Calling the clinic an "assembly line with no regard" for patients, the prosecutor argued Dr Gosnell was grossly incompetent as an abortion provider and had sought to get rich by employing unqualified staff and keeping a dirty, out-of-date clinic.

He alleged that two mentally unstable medical assistants and a teenager were on duty delivering anaesthesia the night Mongar came in.

"If that doesn't tell you right away what kind of practice Dr Gosnell ran, nothing will,'' Mr Cameron said.

Defence lawyer Jack McMahon told jurors on Monday prosecutors had manipulated former employees of the clinic into testifying, while creating "the most extraordinary hype and exaggeration in the history of the justice system".

Mr McMahon acknowledged jurors had seen horrifying images during the trial, but argued that prosecutors did not have definitive proof the foetuses were viable and alive.

"Abortion, as is any surgical procedure, isn't pretty," he said. "It's bloody. It's real.

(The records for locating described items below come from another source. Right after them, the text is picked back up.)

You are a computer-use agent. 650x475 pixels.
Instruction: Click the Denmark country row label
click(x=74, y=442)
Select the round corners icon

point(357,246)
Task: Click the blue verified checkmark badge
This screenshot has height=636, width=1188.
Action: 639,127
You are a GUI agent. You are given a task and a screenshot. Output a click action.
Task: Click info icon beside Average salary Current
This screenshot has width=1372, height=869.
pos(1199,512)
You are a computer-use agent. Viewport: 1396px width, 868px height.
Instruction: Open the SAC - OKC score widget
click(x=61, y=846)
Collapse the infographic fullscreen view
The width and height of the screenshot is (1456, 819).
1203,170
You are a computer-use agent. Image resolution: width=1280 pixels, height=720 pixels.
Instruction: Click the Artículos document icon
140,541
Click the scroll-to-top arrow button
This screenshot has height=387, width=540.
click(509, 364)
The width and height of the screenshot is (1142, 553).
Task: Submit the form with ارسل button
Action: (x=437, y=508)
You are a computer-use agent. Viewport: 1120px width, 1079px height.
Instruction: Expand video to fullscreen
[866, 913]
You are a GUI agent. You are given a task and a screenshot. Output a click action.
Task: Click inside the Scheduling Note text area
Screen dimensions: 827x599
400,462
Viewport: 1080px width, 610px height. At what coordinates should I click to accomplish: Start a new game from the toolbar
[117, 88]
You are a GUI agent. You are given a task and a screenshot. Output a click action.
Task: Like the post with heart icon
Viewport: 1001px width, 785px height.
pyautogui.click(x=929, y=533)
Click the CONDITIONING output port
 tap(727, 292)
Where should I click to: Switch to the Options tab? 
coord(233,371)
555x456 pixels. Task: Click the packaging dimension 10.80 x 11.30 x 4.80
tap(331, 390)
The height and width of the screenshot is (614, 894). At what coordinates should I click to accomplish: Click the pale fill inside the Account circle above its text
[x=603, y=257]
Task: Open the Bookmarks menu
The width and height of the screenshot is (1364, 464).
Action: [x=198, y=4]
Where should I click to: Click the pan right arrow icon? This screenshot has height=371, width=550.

But you have to transcend that."

'La-la land'

He also called prosecutors "elitist" and "racist" for pursuing Dr Gosnell, who is black and served mostly poor minority women.

"We know why he was targeted,'' Mr McMahon said. "If you don't see that reality... you're living in some sort of la-la land."

During the trial, Judge Jeffrey Minehart threw out three other murder charges involving aborted foetuses, citing insufficient evidence that they were born alive and then killed.

Prosecutors have argued Dr Gosnell would not have cut the foetuses' spines unless he feared they had survived abortion.

Former staff have testified they saw aborted foetuses move after the procedure on at least two occasions, only to have Dr Gosnell explain the movements as an involuntary response.

In one case, Ashley Baldwin, a former employee said, "the chest was moving".

Abortions in Pennsylvania are illegal if not performed by a licensed doctor and if done past the 24th week of pregnancy when the mother's life is not in danger.

According to a grand jury report, external, records of the length of the pregnancies at the time of the abortions were falsified by non-medical staff. Other records were lost entirely.